[[ Exercise materials open ]]

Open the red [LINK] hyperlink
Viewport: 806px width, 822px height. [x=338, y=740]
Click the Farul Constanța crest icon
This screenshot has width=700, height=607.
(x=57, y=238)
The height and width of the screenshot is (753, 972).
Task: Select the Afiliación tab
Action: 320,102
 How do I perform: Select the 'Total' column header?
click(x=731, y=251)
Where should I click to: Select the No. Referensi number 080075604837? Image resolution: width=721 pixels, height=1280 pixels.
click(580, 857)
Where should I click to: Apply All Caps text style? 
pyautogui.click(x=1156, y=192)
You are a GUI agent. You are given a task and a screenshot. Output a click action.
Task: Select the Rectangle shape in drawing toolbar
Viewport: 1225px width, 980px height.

[[ Exercise materials closed ]]

All of the data above should be output exactly.

Open the red [LINK] hyperlink
Viewport: 806px width, 822px height. [x=338, y=740]
Click the Farul Constanța crest icon
This screenshot has width=700, height=607.
(x=57, y=238)
The height and width of the screenshot is (753, 972).
Task: Select the Afiliación tab
Action: 320,102
 How do I perform: Select the 'Total' column header?
click(x=731, y=251)
Where should I click to: Select the No. Referensi number 080075604837? Image resolution: width=721 pixels, height=1280 pixels.
click(580, 857)
Where should I click to: Apply All Caps text style? 
pyautogui.click(x=1156, y=192)
You are a GUI agent. You are given a task and a screenshot. Output a click action.
Task: Select the Rectangle shape in drawing toolbar
Viewport: 1225px width, 980px height.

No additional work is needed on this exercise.